From the sellouts point of view, selling out is not as nefarious as one would make it out to be. Max Horkheimer and Theodor W. Adorn point out the various levels of capitalistic intrusion into the consumerism game. With this in mind, the argument could be made that the moment you get your foot in the door is the moment you sellout. The extrapolation of Horkheimer and Adorno’s critical theory is that selling out is the result of the culture industry, which is propagated by the capitalistic society we live under.
“No object has an inherent value; it is valuable only to the extent that it can be exchanged” (Craig and Muller, 2007, p. 442). Using musical artists as an example, in order to make it big in the recording industry, you need exposure, which means you will need to sign with a reputable brand name recording company and make public appearances on radio, television, etc. Record producers will edit and fine-tune the original music to be more palatable to the mass public.
Rentfrow, Goldberg, and Levitin (2011) identified five preference factors in music, regardless of genre, that appeal to music listeners.
Most if not all of your Top 40 songs today will ikely contain at least one of these factors, which we can safely assume is not by accident. By entering this game, the numerous levels of consumerism from the advertisements that are played alongside your music and the sketchy practices of these big businesses, you have already sold out on some level.
Even the most ideal musical act that has no intention of “selling out’ has already done so by simply the pursuit of their musical ambitions. As a result, if playing the game is equivalent to selling out in some overt form and is painfully obvious if any time is taken to assess the situation, then one must come to the conclusion that selling out is simply the astute thing to do in the Current environment.
Unless there is an overhaul of the entire system of the capitalistic culture, the consumer is, fairly or unfairly, responsible for identifying and reacting to the rearrangement of signifiers that violate ‘normal’ references (Craig and Muller, 2007, p. 381). “Between the poles of object and intention is the advertisement which disrupts the normal set of diferential relations of signs” (Craig and Muller, 2007, p. 381). Our failure to grasp this reality is a failure to identify fraudulent activity. The issue here is that representation is often perceived as real due to ignorance. This ignorance, which Baudrillard argues is “that of a simulacrum, a copy that has no original” (Craig and Muller, 2007, p. 381). In that sense, the consumer has no ability to identify something there is no previous example of.
The simulacrum creates the illusion of the ideal that doesn’t exist anywhere in reality, but being able to identify that this situation exists means we can identify what is authentic and what is a creation. In the same way we can breakdown the domino effect of signing with a major record label, we can observe and come to the conclusion that a certain situation or thing is not what we are coerced into believing it is. The individual that sells out is the product of the system and should be treated accordingly.

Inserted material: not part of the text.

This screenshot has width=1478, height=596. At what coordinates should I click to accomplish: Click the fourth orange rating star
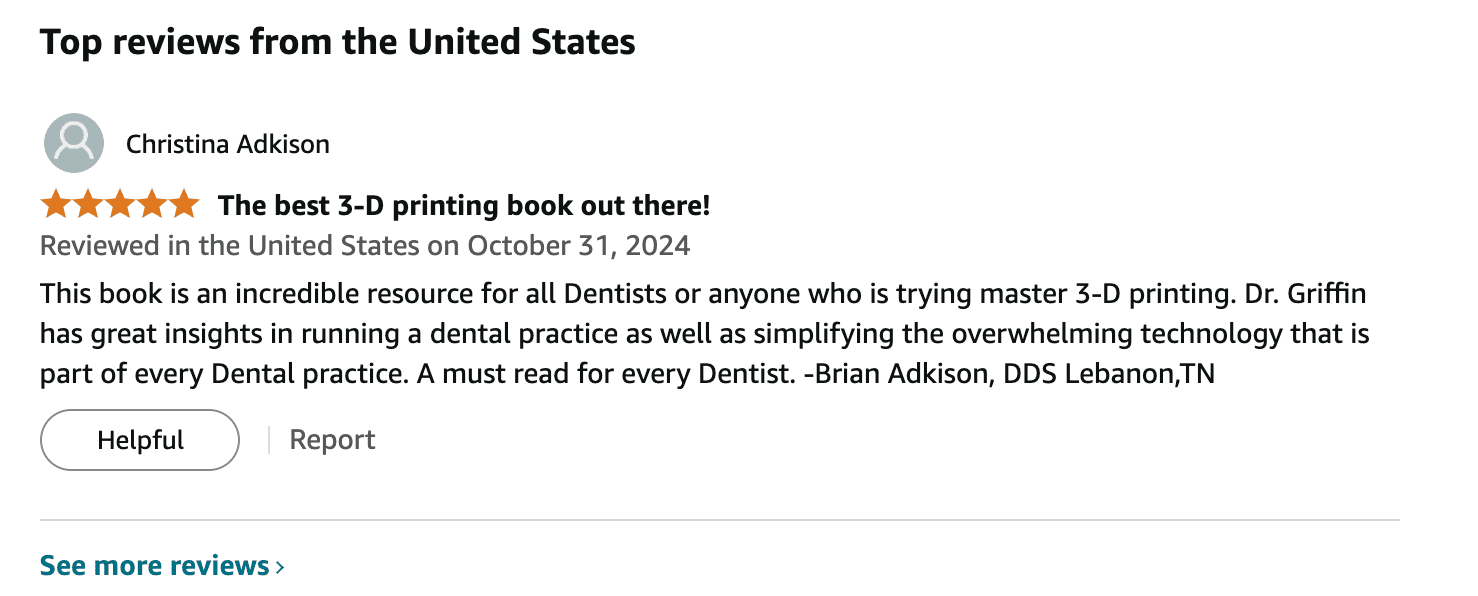(152, 205)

One would ideally place all moral and principle ahead of everything, but that is simply naive and ignorant to the realities of our economic and social culture. Selling out is simply an unavoidable aspect of the consumerism game that must be played to be a participant in the game. The authenticity in our culture exists as a function to our ability to identify it, which is the only real critical mechanism in which the system can or will change.